Work order: Set down only these lines, exactly: the line containing "Click the FILTER BY text input" and all lines through the end of the data below. Omit pictures.

Given records:
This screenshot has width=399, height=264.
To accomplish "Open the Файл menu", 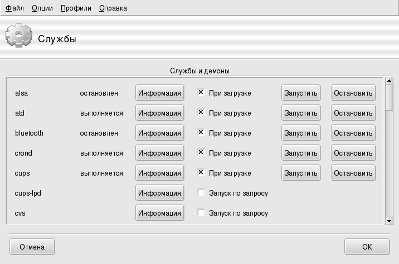I will (x=14, y=8).
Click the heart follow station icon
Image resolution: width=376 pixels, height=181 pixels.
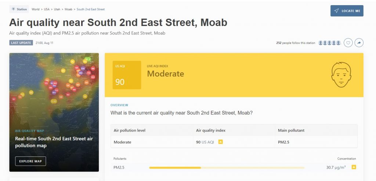tap(348, 43)
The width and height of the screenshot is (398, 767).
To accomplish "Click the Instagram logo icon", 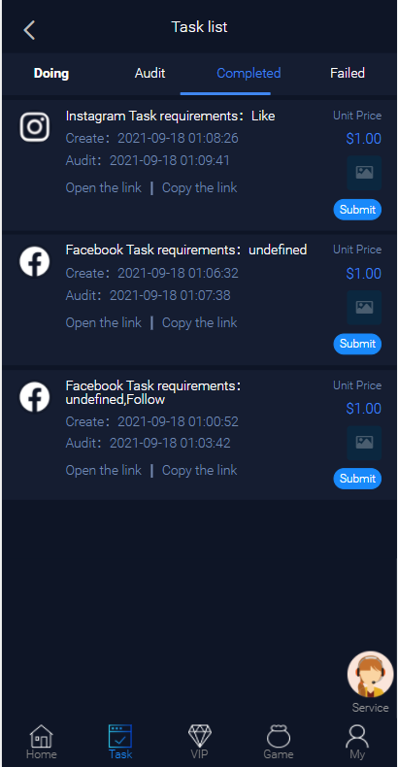I will [x=35, y=127].
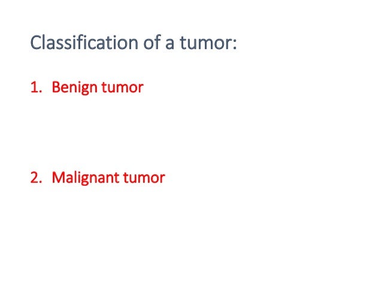Click "tumor" following the word Benign
This screenshot has height=287, width=382.
(x=123, y=87)
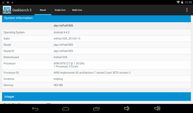Tap the volume down speaker icon
The image size is (193, 113).
127,108
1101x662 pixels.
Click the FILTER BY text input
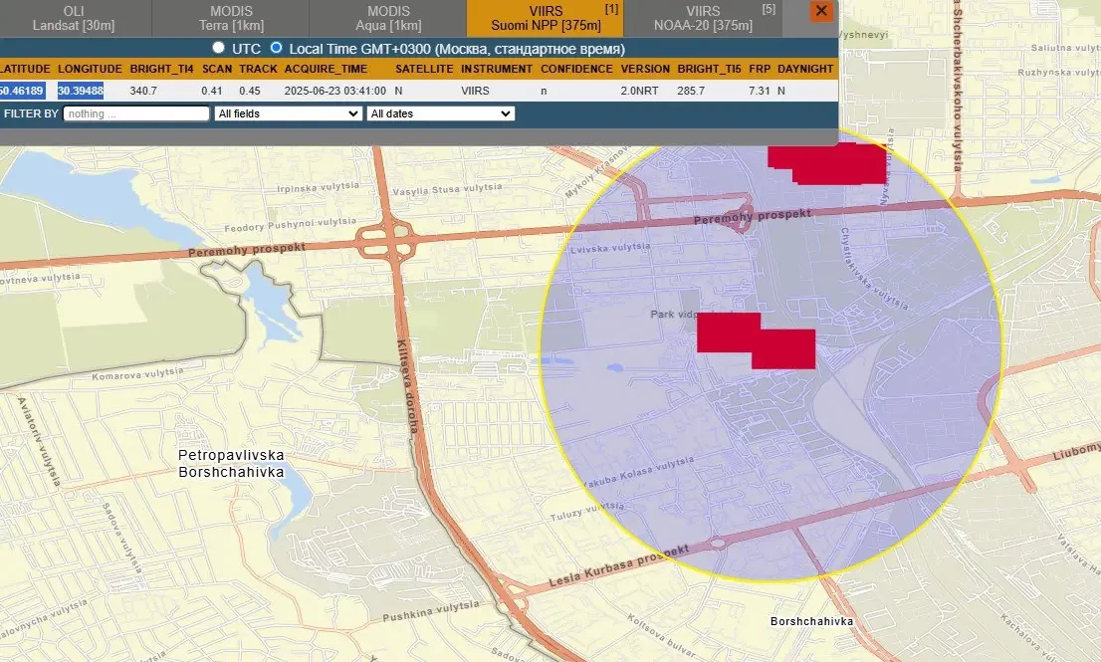point(136,113)
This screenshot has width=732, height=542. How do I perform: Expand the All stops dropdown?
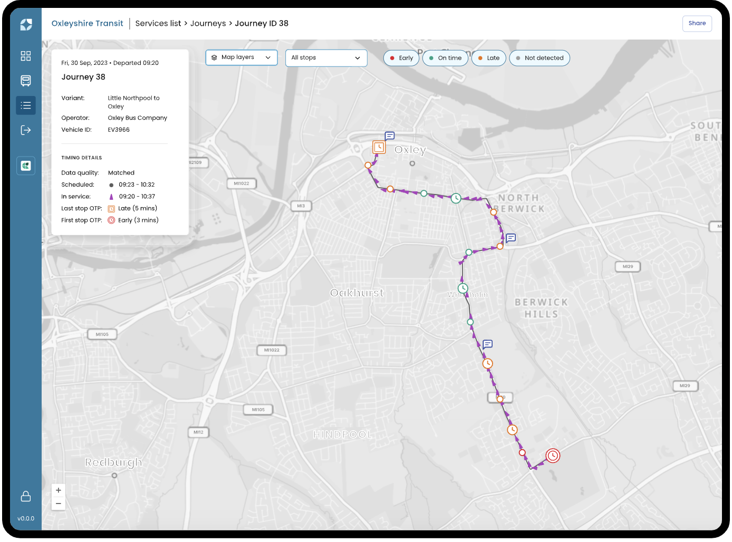[x=326, y=57]
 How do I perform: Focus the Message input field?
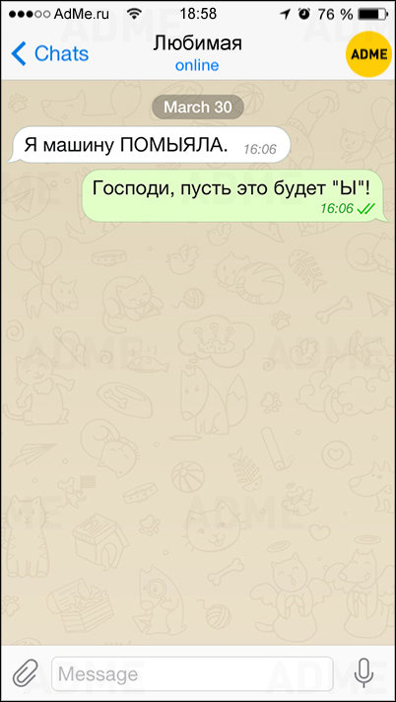pyautogui.click(x=192, y=673)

Reply:
Click the FILTER BY text input
point(136,113)
This screenshot has width=732, height=542. How do I perform: Expand the All stops dropdown?
[x=326, y=57]
 How do I perform: Focus the Message input field?
pyautogui.click(x=192, y=673)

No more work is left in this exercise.